To elucidate the role of cuproptosis-associated lncRNAs in MIBC, we performed Gene Ontology (GO) and Kyoto Encyclopedia of Genes and Genomes (KEGG) analyses based on differentially expressed genes (DEGs) between distinct risk groups. Unexpectedly, we discovered that numerous cytokine activities, lymphocyte-mediated immune responses, and cytokine-cytokine receptor interactions were enriched. It is plausible to hypothesize that cuproptosis-related lncRNAs are intimately linked to tumor immune regulation, which aligns with prior findings(29, 30). Delving further into the impact of cuproptosis-associated lncRNAs on immune cell infiltration, we observed that various tumor-associated immune cells, including Treg cells, mast cells, and follicular helper T cells, were highly infiltrated in the high-risk group, alongside an enrichment of numerous anti-tumor immune-related signaling molecules. Intriguingly, we identified a substantial presence of immunosuppressive molecules, such as PD-1, IDO1, CTLA4, and PD-L1, in high-risk patients. Previous research has substantiated that elevated PD-L1 expression in MIBC patient tumor tissues enhances the efficacy of anti-PD-L1 therapy(31). I Our findings indicate that high-risk patients in our cohort may exhibit improved responses to anti-PD-L1 immunotherapy. We subsequently validated our hypothesis utilizing the IMvigor210 dataset of BLCA patients undergoing anti-PD-L1 treatment. The constructed predictive model also demonstrated strong prognostic accuracy for anti-PD-L1 treatment response; however, we were surprised to find that patient survival in the high-risk group did not improve following anti-PD-L1 therapy. This may be attributable to the elevated expression of immunosuppressive molecules within the high-risk group, rendering nanotherapeutic anti-immune treatments ineffective (32). These observations suggested that future therapeutic approaches may be directed toward combination therapies(33, 34).

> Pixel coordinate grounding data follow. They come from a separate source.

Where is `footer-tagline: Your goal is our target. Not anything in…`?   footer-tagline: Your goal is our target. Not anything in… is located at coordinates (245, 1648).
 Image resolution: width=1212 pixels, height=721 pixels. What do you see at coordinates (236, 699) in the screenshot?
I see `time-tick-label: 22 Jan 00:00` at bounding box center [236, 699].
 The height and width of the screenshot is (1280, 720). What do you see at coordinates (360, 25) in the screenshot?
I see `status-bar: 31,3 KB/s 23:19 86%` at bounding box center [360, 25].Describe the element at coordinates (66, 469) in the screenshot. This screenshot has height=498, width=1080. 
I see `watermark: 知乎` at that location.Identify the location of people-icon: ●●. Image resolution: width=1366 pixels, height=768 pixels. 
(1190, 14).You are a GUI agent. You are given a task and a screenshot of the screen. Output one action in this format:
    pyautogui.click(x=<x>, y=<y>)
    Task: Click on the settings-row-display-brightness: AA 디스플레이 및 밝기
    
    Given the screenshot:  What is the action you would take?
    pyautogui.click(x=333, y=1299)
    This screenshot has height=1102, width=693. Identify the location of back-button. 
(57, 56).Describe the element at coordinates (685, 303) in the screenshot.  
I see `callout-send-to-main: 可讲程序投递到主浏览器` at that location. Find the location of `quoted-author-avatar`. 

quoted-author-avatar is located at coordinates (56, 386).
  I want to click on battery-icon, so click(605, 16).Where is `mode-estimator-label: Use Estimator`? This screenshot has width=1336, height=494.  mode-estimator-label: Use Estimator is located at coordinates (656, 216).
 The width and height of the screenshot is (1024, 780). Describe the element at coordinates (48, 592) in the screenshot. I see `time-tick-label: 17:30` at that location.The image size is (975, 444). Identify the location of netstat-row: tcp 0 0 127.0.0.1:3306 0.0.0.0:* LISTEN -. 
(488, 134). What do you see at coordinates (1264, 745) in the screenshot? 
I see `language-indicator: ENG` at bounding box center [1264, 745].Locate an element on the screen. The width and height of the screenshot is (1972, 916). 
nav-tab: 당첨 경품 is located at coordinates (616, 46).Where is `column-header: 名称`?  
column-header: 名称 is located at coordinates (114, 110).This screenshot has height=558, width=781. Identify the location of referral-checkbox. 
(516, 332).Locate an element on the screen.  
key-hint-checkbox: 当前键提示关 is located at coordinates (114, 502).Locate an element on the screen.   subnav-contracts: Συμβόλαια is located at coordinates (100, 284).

Nonetheless, this study is not without limitations, including the restricted sample size and the absence of methylation level analysis for the candidate lncRNAs. To comprehensively elucidate the regulatory mechanisms of candidate lncRNAs in MIBC, future investigations should encompass an expanded sample size and the acquisition of solid tumor specimens. The identified six lncRNAs may offer valuable insights into the functional mechanisms of cuproptosis-related genes in MIBC patients. Moreover, it is imperative to undertake experimental research to further probe the roles of these lncRNAs.